The RNA targeted therapeutics market is estimated to be valued at USD 1.34 Bn in 2024 and is expected to reach USD 11.2 Bn by 2031, growing at a compound annual growth rate (CAGR) of 35.2% from 2024 to 2031.

The market is witnessing positive trends owing to rising prevalence of target medical conditions and increasing number of RNA therapeutics under clinical trials. There has been a considerable increase in research and development activities for RNA therapeutics over the past decade. Many biopharma companies are actively working on RNA interference technologies to develop treatment for cancer, genetic diseases, and infectious diseases. Recent regulatory approvals and successful commercialization of few RNA therapeutics have boosted confidence in this platform. If upcoming clinical trial results are positive, it may lead to approval and commercialization of more RNA drugs in the near future. This will upsurge demand and drive higher market revenues during the forecast period.

Market Driver - Increasing investment in RNA targeted therapies by pharmaceutical giants

The pharmaceutical industry has recognized the immense potential of RNA targeted therapeutics and has been steadily increasing investments in this promising area of drug development. Many big pharma companies are now dedicating large portions of their research & development budgets to further our understanding of RNA biology and develop novel RNA targeting molecules.

Some of the major players leading this transition include Pfizer, Roche, Merck & Co., Johnson & Johnson and AstraZeneca. In the last 5 years, these companies have significantly ramped up their RNA focused programs by acquiring smaller biotech firms working in this domain, partnering with academic labs, and setting up large RNA research centers. For instance, Pfizer recently spent over $600 million to acquire Trillium Therapeutics, a pioneer in immuno-oncology therapies utilizing cytokine therapies. Similarly Roche, who is a front-runner in cancer immunotherapies, has committed well over $1 billion since 2018 to build its RNA capabilities organically as well as inorganically through partnerships.

The strategic vision behind this investment trend is clear.
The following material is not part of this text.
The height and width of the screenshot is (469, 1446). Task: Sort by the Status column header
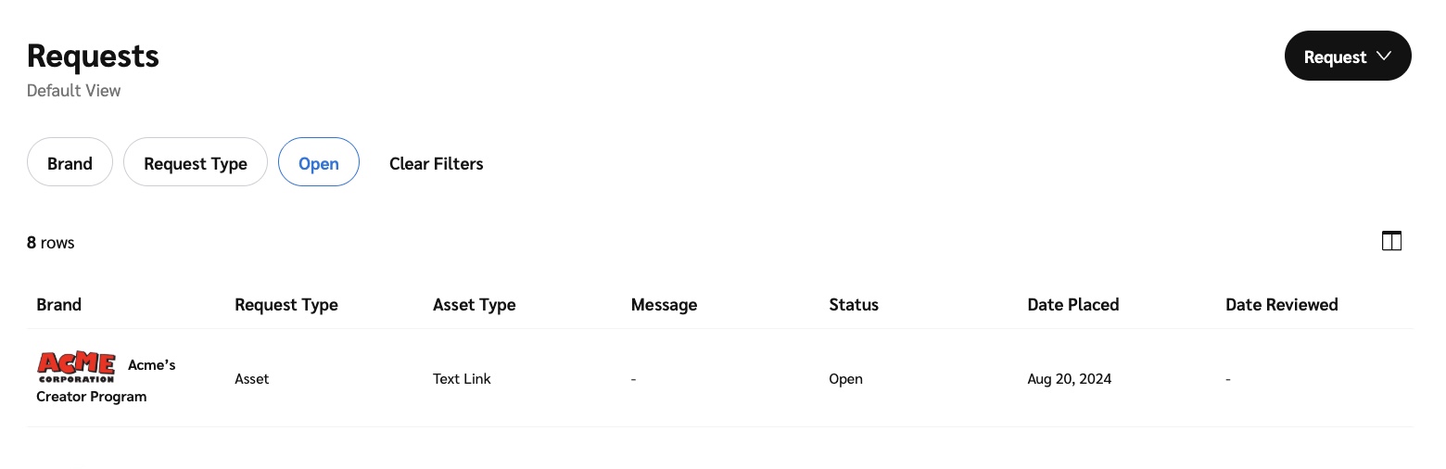pos(853,304)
Large pharmaceutical firms realize that RNA offers unprecedented potential for developing truly transformative therapies across disease areas. By modulating gene expression and protein levels, RNA targeted drugs have the ability to treat conditions previously believed to be "undruggable". This promises to open up whole new treatment paradigms and multi-billion dollar markets. The first wave of promising clinical RNA candidates validates this perception, with RNA interference and antisense oligonucleotide based medicines already demonstrating efficacy against cancer, neurological disorders as well as rare genetic diseases. With more investment pouring in, rapid scientific progress is expected to make RNA drugs a mainstay of treatment in the near future. This investment momentum is thus a major driver propelling the RNA targeted therapeutics market to new heights.

Market Driver - Rising clinical trials demonstrating the efficacy of RNA targeting small molecules

Another encouraging development driving significant growth in the RNA therapeutics field is the rising success of clinical trials evaluating novel RNA targeting small molecule candidates. Over the past decade, researchers have developed diverse classes of small molecule RNA targeting agents like siRNA, oligonucleotides, aptamers and small activating RNAs (saRNAs). These molecules offer several advantages compared to larger biologics like better tissue distribution, oral availability and lower costs of manufacturing and delivery.
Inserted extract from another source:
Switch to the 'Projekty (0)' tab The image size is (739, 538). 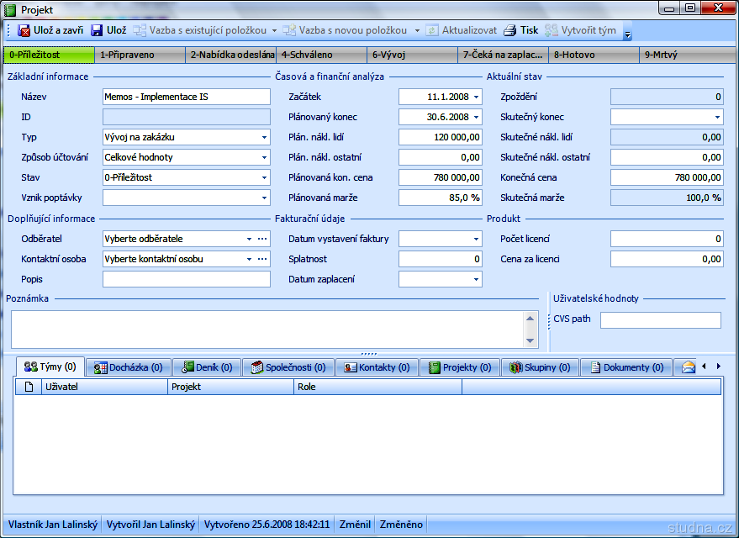click(460, 367)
Clinical validation of these small molecule therapies has been rising steadily. For example, recent late phase studies showed that inclisiran, a small interfering RNA targeting PCSK9, can safely and effectively lower cholesterol and reduce cardiovascular events when dosed just twice a year. Patisiran, an interfering RNA targeting transthyretin achieved overwhelmingly positive results for treating hereditary transthyretin-mediated amyloidosis in phase 3 trials. Eplontersen, an antisense oligonucleotide is demonstrating efficacy in phase 3 for treating spinal muscular atrophy. Even in oncology, clinical studies indicate that mRNA encoded vaccines can generate robust antitumor immune responses.
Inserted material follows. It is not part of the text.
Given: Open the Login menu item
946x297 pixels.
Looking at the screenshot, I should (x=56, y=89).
As more molecules clear clinical efficacy and safety hurdles, pharmaceutical companies and venture investors are gaining confidence that RNA targeting therapies can indeed become mainstream treatment options. The high success rates of ongoing trials signify that scientists have overcome many delivery challenges and gained deeper understanding of RNA pharmacology. This clinical proof-of-concept gives tremendous validation to the field and reassures stakeholders to commit greater resources. With a strong pipeline of new candidates in various disease areas, the positive outcomes from RNA therapeutic clinical programs are sure to significantly accelerate the commercialization and adoption of RNA targeted medicines in the years to come.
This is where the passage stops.